::: Text under study

Also during the late 1950s the TTT established branches in Matamata, Cambridge, and Tokoroa. The company relocated timber processing from Newmarket to Putāruru and redeveloped the Newmarket site as a timber yard and hardware outlet with a new 15000 foot2 building.

The Maroa sawmill ceased production in 1962. Its replacement was a new bandsaw mill at Putāruru which started cutting in late February 1963, and was formally opened in May that year. The new mill processed native and exotic logs trucked by road from forest areas including the Tauri Tutukau. The TTT Putāruru complex was further expanded with the completion of a bulk hardware store, facilities for direct loading of timber onto railway wagons, and a new staff cafeteria. Single men's huts were relocated from Maroa to a vacant area behind the main office, and renovated inside. The company opened a paint and wallpaper shop, the TTT Colour House, on Princes Street, Putaruru.

In 1964 the company began planting radiata pine on cut over parts of the Tauri Tutukau block and the Mokai forest areas, and shortly afterwards, also began restocking the Pacific forests block.

In 1963 the company began to acquire land for residential subdivisions in Auckland, Hamilton, Rotorua and Matamata, and the TTT was selling sections by 1966.

The Putāruru plant in 1964 began manufacturing bench tops using Laminex and Formica. The following year the TTT installed a finger jointing plant, the first of its kind in New Zealand.

Rotorua company G.A. Harker Limited and its subsidiaries were taken over in 1965. Harker's retail operation was re-organised as the Taupo Totara Timber Company (Rotorua) Limited, and became the TTT's Rotorua branch. G.A. Harker Hardware Limited was re-organised as a forest and land-owning subsidiary.

::::::

Problem details: In the passage on the Taupo Totara Timber Company, when did the new bandsaw mill at Putāruru start cutting?

::: Extracted entries

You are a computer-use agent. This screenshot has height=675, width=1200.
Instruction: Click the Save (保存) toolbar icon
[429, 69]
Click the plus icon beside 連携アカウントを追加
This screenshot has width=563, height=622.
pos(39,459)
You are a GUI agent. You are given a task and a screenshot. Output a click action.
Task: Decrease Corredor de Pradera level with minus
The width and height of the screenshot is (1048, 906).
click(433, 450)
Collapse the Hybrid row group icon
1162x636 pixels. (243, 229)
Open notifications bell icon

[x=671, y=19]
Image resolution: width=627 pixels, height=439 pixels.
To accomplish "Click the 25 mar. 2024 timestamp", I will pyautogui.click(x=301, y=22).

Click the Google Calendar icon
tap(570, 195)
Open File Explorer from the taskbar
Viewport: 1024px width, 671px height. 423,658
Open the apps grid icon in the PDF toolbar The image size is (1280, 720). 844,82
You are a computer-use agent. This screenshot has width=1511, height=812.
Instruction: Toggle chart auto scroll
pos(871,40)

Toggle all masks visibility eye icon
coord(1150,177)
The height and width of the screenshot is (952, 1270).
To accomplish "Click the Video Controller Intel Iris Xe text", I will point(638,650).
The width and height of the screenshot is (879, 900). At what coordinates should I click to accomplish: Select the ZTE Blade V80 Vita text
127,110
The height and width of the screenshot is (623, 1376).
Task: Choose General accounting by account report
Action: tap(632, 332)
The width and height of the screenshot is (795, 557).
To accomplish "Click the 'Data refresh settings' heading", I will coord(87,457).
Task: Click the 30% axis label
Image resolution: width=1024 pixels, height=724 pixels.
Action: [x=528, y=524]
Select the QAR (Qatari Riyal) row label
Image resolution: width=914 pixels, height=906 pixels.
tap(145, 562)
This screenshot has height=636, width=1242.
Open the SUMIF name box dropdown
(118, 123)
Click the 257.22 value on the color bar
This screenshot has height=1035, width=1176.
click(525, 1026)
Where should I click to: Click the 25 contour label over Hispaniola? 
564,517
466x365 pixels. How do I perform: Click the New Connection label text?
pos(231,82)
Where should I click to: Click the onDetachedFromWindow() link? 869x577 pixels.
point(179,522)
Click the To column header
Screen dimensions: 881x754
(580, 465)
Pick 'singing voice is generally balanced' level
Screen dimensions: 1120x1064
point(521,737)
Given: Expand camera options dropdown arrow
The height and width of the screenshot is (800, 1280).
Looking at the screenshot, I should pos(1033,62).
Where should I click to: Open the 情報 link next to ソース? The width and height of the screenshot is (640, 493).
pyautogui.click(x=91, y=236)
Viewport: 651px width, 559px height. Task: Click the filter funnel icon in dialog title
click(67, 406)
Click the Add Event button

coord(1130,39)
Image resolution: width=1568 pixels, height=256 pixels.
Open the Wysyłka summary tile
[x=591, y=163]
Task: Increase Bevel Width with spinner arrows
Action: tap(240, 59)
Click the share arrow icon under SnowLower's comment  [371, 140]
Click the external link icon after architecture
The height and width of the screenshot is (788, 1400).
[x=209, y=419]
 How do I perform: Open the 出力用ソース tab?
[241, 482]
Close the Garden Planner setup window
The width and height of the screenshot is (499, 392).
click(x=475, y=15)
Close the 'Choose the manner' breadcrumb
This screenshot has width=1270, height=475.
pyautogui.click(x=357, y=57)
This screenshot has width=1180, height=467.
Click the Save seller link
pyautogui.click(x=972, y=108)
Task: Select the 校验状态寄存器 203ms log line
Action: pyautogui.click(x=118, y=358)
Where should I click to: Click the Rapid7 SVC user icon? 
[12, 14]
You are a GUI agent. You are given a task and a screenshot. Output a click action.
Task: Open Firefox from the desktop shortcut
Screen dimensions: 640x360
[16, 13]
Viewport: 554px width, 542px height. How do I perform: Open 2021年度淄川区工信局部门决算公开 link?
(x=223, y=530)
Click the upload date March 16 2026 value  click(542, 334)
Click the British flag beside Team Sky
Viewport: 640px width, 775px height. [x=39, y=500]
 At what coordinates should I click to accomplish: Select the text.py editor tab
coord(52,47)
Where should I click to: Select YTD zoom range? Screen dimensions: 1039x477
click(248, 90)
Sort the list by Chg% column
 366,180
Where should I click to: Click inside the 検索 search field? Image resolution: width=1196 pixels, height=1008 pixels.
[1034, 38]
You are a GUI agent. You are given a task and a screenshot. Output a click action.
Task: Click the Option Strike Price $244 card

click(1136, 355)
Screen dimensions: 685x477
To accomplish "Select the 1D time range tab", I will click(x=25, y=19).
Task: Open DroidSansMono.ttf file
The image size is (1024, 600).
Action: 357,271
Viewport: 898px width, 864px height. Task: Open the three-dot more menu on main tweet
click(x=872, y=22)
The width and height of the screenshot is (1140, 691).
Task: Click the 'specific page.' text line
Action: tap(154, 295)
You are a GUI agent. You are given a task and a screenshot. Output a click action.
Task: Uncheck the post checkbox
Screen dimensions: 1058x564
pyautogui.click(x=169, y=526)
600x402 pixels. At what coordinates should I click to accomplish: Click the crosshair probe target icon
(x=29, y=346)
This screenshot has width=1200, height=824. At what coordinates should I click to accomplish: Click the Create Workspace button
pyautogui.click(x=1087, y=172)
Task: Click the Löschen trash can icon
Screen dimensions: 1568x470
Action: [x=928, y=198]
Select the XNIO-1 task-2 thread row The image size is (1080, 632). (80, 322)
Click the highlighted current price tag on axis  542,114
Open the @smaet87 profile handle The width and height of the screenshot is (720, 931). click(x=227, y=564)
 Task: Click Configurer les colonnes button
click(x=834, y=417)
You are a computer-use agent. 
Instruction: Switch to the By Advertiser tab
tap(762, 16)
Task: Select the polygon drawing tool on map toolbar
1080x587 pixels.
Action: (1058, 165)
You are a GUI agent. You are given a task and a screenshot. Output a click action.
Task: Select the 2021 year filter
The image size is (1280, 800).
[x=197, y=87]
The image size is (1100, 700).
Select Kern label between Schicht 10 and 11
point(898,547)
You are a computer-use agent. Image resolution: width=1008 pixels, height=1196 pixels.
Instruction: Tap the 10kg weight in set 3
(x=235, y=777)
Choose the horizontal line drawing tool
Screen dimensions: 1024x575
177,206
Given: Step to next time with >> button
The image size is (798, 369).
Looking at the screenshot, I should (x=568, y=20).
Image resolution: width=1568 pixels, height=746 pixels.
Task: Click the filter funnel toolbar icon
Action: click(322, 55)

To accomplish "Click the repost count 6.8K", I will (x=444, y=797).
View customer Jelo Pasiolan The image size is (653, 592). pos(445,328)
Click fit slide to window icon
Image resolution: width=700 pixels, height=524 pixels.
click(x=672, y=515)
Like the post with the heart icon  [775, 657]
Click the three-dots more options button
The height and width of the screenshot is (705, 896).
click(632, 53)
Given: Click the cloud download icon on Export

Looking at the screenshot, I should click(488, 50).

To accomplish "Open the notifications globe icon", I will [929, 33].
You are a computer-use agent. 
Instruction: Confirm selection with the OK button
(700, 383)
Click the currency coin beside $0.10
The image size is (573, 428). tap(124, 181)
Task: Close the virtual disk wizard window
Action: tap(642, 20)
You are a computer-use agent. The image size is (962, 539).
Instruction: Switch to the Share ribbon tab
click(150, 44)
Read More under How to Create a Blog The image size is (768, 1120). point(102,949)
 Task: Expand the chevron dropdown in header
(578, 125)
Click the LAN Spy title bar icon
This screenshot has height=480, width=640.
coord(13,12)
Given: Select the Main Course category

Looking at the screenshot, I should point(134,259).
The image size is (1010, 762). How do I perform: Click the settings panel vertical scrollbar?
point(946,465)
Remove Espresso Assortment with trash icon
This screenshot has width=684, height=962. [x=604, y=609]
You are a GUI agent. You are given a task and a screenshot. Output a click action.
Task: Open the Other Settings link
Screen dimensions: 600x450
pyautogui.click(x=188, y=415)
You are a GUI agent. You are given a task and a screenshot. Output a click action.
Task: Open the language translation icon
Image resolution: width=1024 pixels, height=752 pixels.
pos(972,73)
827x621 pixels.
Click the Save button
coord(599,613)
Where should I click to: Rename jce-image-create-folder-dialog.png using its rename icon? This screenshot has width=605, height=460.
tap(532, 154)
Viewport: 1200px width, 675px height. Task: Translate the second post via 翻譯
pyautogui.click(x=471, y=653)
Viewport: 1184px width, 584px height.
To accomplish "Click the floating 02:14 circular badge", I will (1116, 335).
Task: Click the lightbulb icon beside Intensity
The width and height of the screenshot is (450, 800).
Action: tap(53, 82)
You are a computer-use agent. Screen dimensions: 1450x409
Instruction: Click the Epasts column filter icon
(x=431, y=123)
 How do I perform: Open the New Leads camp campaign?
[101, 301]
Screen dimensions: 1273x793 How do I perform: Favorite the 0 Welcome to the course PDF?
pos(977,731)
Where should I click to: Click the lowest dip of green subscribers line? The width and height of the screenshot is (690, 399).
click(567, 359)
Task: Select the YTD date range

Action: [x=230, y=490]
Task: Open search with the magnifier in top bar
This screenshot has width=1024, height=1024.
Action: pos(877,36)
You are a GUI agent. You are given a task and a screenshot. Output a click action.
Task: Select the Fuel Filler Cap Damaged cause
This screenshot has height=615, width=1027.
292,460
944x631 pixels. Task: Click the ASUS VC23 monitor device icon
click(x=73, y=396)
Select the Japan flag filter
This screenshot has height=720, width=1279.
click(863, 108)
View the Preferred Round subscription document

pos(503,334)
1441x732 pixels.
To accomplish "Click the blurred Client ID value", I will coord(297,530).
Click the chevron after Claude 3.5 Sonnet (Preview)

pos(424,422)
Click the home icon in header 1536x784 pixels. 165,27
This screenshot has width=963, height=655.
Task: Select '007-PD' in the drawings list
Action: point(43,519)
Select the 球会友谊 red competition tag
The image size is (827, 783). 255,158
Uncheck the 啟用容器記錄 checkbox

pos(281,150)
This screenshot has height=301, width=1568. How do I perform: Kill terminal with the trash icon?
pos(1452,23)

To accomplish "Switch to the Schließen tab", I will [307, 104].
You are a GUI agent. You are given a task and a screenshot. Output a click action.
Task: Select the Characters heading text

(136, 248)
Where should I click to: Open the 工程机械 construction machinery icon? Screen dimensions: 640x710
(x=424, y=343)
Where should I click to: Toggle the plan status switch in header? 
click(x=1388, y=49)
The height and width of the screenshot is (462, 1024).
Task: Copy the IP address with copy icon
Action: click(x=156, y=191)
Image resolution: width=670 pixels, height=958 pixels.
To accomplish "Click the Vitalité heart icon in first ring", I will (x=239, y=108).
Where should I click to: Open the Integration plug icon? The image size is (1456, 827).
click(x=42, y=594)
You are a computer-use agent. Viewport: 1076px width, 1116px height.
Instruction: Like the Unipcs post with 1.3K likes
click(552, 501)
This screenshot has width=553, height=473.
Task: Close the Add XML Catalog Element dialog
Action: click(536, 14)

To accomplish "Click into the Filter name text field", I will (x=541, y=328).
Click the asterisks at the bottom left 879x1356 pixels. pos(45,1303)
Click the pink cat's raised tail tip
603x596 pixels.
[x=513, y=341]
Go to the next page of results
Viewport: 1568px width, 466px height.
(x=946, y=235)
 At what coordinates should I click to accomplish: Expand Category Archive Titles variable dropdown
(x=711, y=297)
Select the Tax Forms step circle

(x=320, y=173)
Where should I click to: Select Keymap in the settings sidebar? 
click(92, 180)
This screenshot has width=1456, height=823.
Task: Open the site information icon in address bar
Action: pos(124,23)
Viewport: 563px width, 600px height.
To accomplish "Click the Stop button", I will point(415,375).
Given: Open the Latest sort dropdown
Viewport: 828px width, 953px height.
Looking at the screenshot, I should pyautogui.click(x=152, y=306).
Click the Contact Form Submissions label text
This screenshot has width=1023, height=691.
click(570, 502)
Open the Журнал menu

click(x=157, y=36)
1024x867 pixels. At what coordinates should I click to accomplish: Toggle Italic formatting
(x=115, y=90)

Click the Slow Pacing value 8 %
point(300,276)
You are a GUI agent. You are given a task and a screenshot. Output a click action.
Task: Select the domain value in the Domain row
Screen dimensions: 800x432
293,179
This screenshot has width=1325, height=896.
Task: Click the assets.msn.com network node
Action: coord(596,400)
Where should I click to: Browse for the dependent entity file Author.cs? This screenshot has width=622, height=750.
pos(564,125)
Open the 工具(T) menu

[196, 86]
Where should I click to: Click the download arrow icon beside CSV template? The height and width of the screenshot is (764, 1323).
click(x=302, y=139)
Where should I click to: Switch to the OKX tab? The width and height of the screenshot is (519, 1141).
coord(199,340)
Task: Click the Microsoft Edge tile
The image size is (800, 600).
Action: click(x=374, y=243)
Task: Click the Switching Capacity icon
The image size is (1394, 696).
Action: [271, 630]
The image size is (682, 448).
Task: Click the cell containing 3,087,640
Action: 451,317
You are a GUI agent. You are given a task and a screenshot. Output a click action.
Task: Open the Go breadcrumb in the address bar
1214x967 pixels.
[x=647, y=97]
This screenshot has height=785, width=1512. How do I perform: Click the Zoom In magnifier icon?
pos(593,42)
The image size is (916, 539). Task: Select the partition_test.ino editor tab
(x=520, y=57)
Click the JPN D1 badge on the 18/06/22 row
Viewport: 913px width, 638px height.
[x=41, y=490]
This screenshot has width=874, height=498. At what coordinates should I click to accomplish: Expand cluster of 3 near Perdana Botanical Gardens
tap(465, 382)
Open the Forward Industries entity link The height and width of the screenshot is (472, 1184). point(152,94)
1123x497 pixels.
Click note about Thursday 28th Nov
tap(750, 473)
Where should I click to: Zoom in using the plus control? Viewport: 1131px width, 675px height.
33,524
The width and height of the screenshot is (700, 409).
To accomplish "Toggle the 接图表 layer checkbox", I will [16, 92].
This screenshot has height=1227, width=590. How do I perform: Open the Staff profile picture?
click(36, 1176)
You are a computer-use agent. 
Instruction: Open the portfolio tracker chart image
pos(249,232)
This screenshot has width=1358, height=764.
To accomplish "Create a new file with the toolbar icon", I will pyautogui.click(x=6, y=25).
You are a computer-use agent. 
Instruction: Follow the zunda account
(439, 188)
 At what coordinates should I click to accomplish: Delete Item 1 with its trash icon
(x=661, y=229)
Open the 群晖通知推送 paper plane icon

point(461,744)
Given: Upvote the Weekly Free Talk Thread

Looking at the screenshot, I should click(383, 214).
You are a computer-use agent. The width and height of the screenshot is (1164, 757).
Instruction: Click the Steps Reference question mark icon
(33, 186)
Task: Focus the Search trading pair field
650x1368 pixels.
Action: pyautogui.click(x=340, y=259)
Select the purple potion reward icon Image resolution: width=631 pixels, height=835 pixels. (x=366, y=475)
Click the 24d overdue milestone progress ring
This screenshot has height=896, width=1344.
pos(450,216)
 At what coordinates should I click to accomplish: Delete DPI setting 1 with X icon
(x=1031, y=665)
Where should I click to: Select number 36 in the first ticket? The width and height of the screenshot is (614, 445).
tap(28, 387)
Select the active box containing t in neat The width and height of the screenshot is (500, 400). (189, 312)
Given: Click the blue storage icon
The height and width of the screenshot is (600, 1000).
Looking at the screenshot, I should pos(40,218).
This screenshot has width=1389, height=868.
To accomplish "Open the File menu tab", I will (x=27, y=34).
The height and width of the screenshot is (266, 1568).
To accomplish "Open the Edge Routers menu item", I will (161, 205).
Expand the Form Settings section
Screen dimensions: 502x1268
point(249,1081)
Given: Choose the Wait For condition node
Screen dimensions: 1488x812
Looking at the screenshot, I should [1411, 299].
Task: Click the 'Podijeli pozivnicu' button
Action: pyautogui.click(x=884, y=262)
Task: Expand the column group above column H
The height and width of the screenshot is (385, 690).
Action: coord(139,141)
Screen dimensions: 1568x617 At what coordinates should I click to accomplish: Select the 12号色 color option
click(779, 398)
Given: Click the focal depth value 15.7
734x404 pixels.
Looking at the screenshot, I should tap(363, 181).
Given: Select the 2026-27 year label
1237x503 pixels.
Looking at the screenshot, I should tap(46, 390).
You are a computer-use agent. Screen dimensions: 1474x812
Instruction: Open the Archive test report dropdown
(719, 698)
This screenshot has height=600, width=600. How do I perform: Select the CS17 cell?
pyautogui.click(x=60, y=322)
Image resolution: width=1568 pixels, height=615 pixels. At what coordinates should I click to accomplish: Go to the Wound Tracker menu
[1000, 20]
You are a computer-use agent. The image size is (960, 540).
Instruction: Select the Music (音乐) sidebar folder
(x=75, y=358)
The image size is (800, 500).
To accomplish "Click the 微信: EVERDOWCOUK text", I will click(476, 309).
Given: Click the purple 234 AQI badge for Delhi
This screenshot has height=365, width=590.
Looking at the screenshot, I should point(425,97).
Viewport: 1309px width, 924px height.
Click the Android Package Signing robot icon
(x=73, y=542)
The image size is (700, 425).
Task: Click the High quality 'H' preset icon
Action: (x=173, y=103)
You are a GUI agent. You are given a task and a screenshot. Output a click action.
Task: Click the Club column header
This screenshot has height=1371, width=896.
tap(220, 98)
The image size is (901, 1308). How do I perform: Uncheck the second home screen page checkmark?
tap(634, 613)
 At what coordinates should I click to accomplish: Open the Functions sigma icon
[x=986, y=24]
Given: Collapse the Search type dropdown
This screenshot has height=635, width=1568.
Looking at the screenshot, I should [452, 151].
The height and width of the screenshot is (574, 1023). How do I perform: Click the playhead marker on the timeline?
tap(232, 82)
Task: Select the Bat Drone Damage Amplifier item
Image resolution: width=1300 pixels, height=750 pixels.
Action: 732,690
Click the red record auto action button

::::::

Result for this task: In late February 1963.